On the cover Ash B., 2016 © Wolfgang Tillmans
Comes with a flexi disc by D.A. Spunt

112-page color
English edition
$20/€18

 

I don’t write music. We never did. Sonic Youth never did. Our writing is sitting around and playing, and reforming it. — Kim Gordon

In America we have this history where we forgive the oppressor and vilify the outsider. — Taylor Mac

I mean, I see the life politic, the life that we live all together as people, is the sum of what people throw into their world. — Wolfgang Tillmans

The last twelve months have seen Wolfgang Tillmans’ return to music after a nearly thirty-year absence, Taylor Mac’s one-time-only 24-hour concert performance, and the first release of Kim Gordon’s music under her own name.

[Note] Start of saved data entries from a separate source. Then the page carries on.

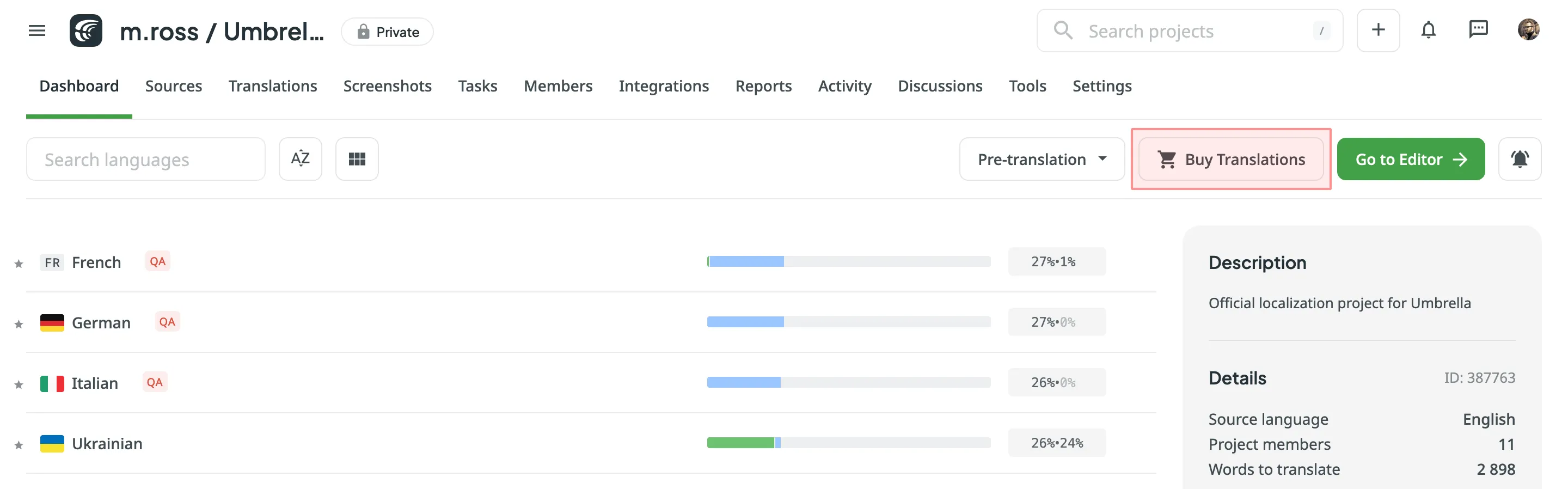Click the Crowdin logo icon
Viewport: 1568px width, 489px height.
[86, 30]
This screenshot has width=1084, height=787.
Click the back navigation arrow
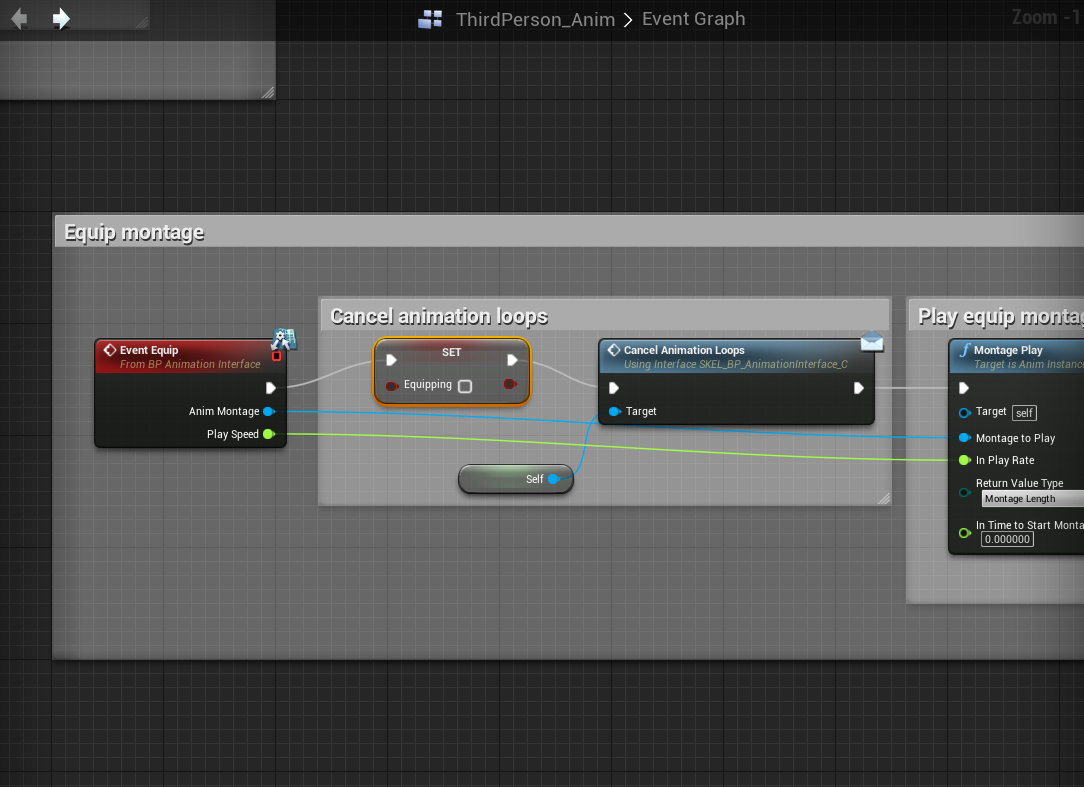tap(18, 18)
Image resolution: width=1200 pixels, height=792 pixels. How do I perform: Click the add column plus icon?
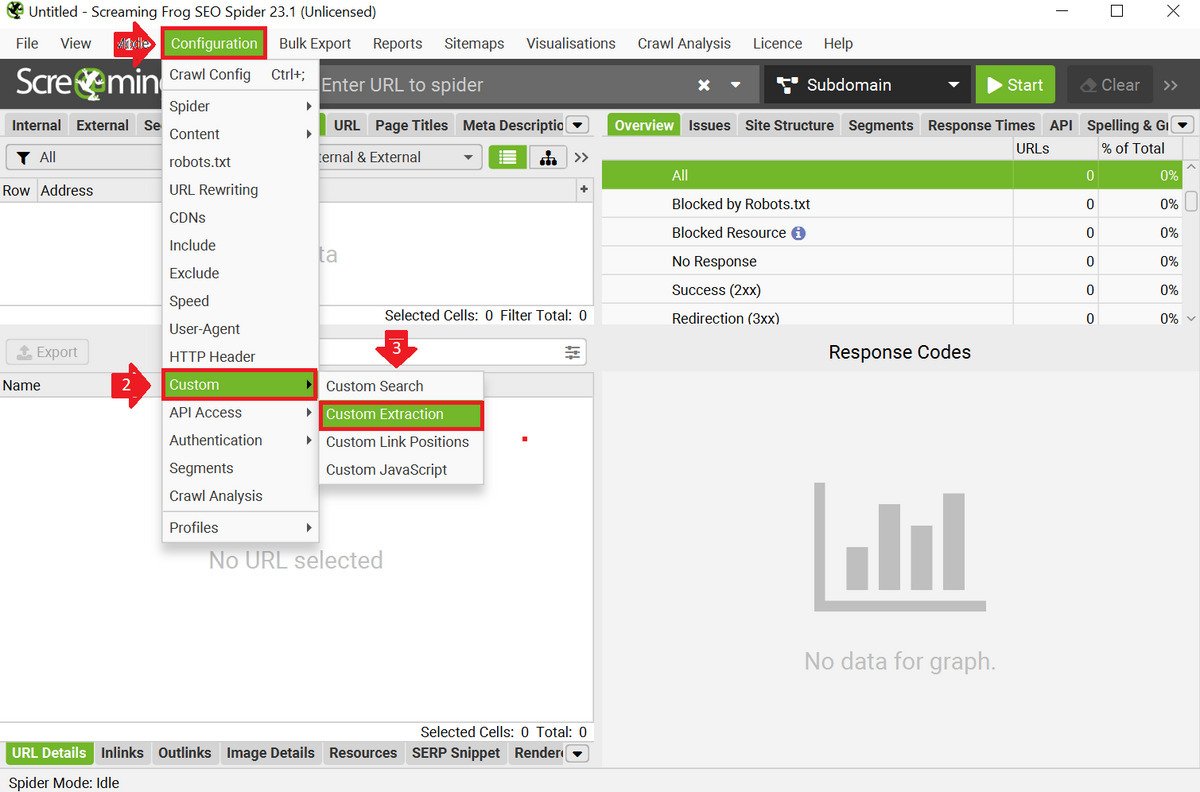click(583, 190)
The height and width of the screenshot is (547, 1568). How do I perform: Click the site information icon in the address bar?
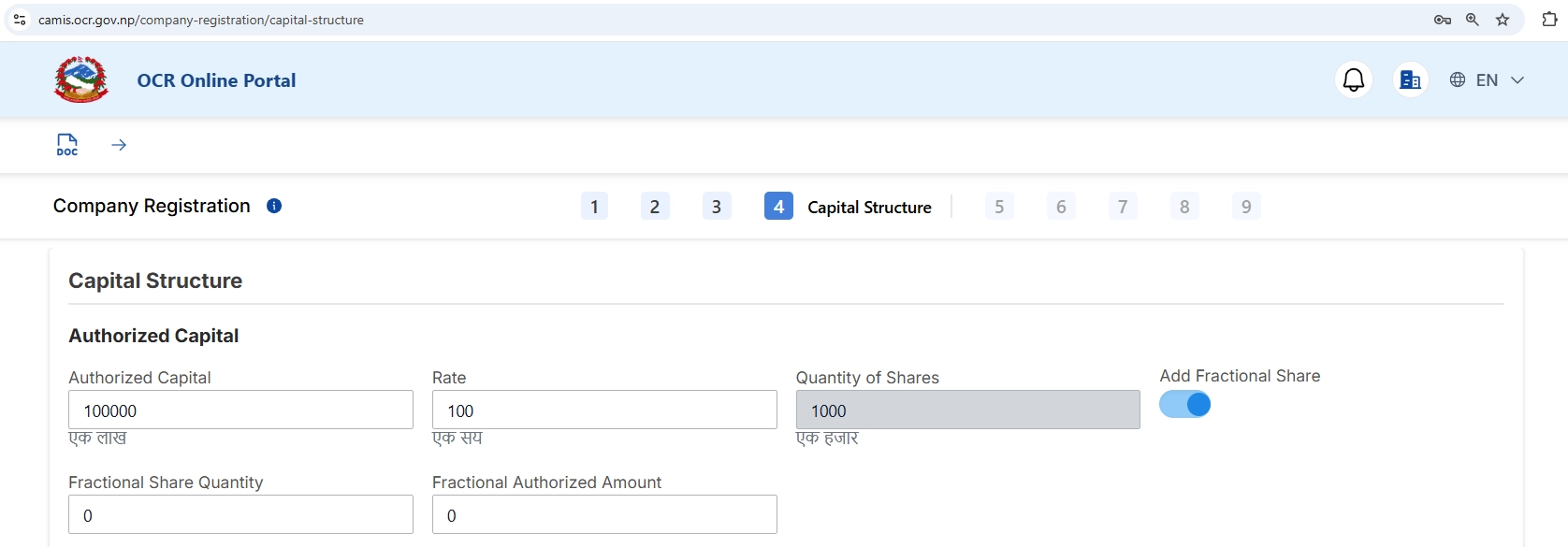20,20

PARISLA 15—an issue devoted to music—brings together conversations with these artists, as well as interviews with Carrie Brownstein (with Kim Gordon), Josh Da Costa and Matt Fishbeck about Solid Rain, Pulitzer Prize-winning Caroline Shaw, art and music entrepreneur Aaron Bandaroff on Know Wave, and Chloé Maratta and Flannery Silva of Odwalla88 (joined by Dean Spunt of No Age).

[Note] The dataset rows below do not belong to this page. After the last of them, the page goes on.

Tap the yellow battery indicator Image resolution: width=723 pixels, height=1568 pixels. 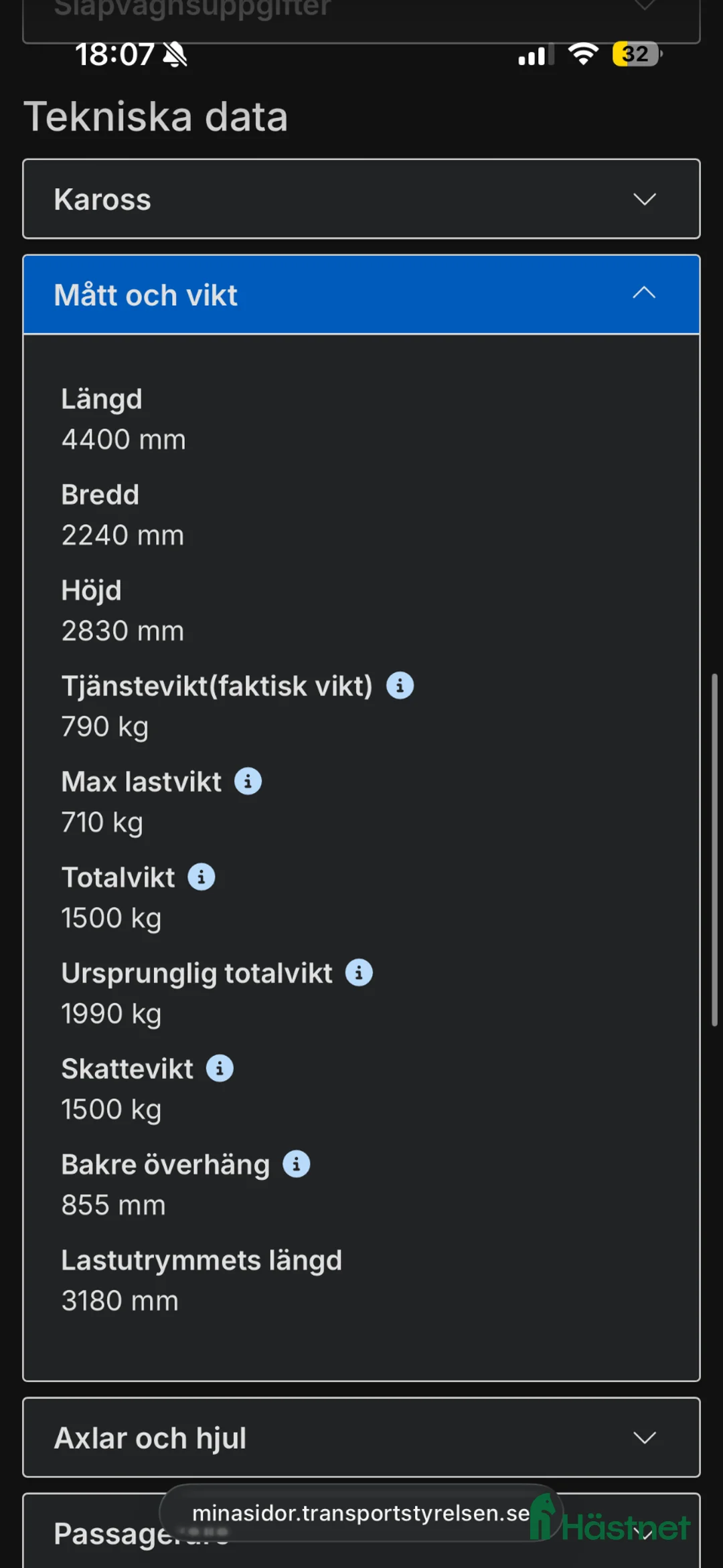coord(633,54)
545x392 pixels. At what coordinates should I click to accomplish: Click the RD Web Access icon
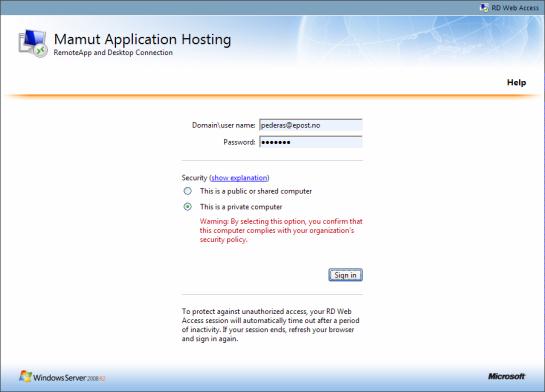[484, 7]
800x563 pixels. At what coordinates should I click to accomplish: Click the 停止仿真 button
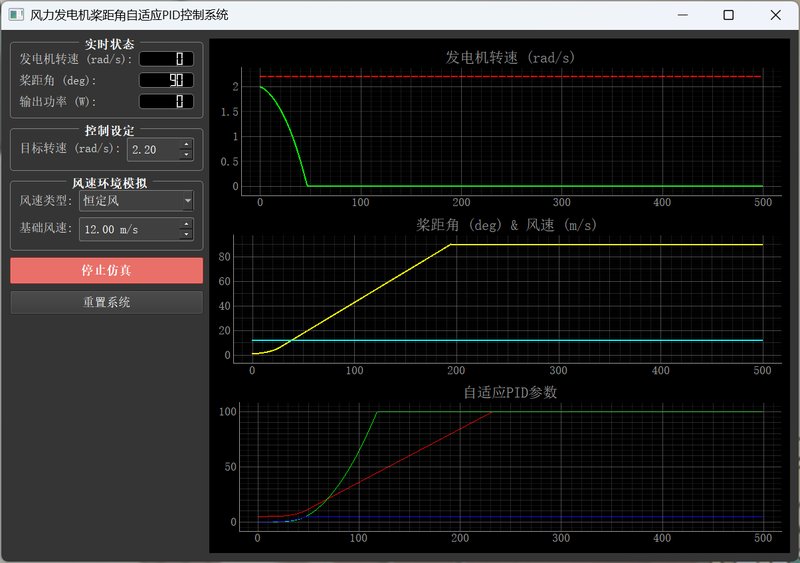106,270
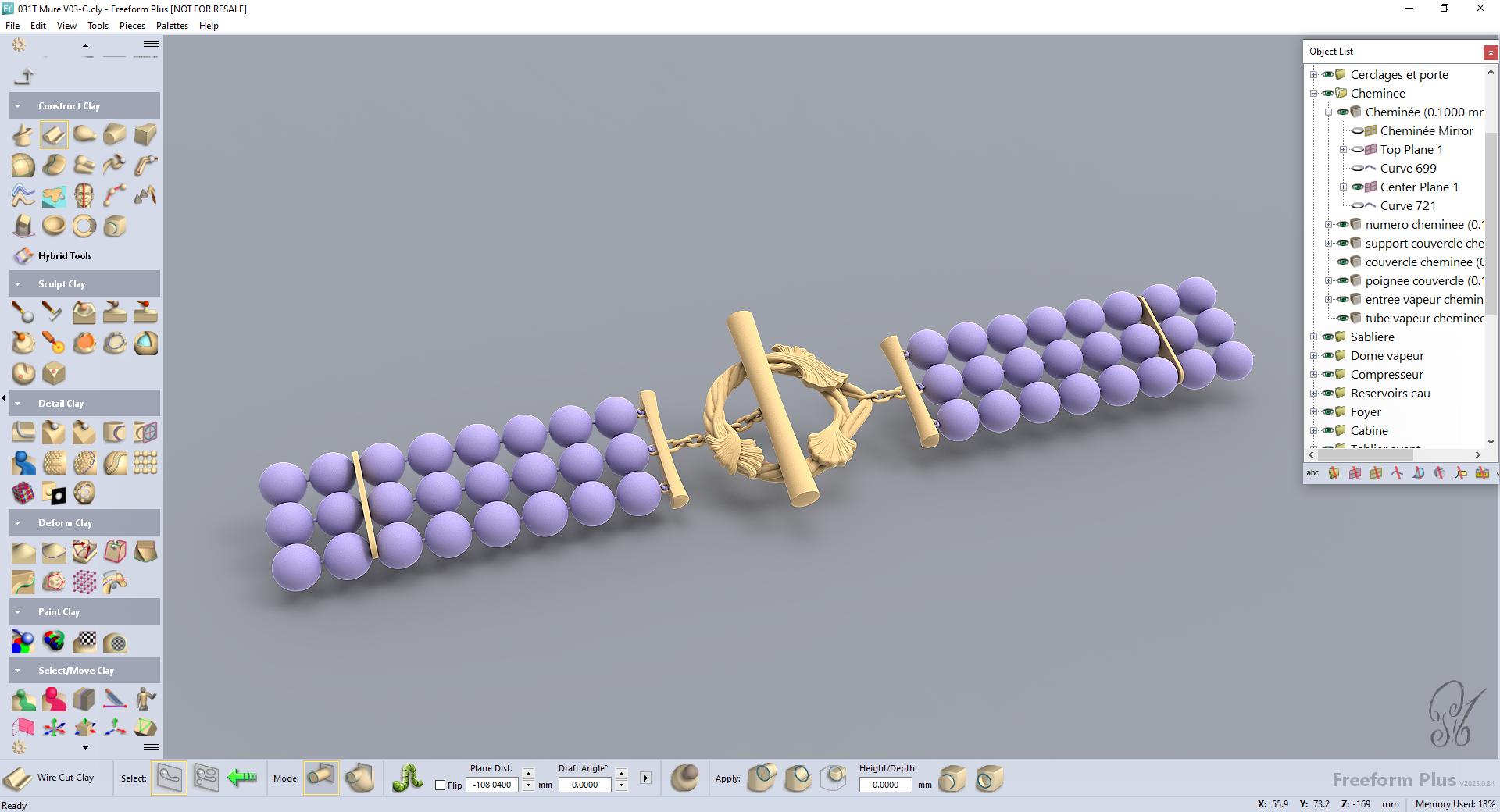Collapse the Sculpt Clay palette section
1500x812 pixels.
(x=18, y=284)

Issue 15 also features a conversation between LA-based curators Sohrab Mohebbi and Aram Moshayedi, and writer Gaye Theresa Johnson about her first book Spaces of Conflict, Sounds of Solidarity: Music, Race, and Spatial Entitlement in Los Angeles, essays on Lady Tigra and on Black Sabbath’s final tour by Noah LyonYelli Yelli in her own words, a piece by associate editor Evan Moffitt on Berlin and Bowie, an excerpt from The Standard Book of Color by Andrew Berardini, and a report from Standing Rock by Oscar Tuazon.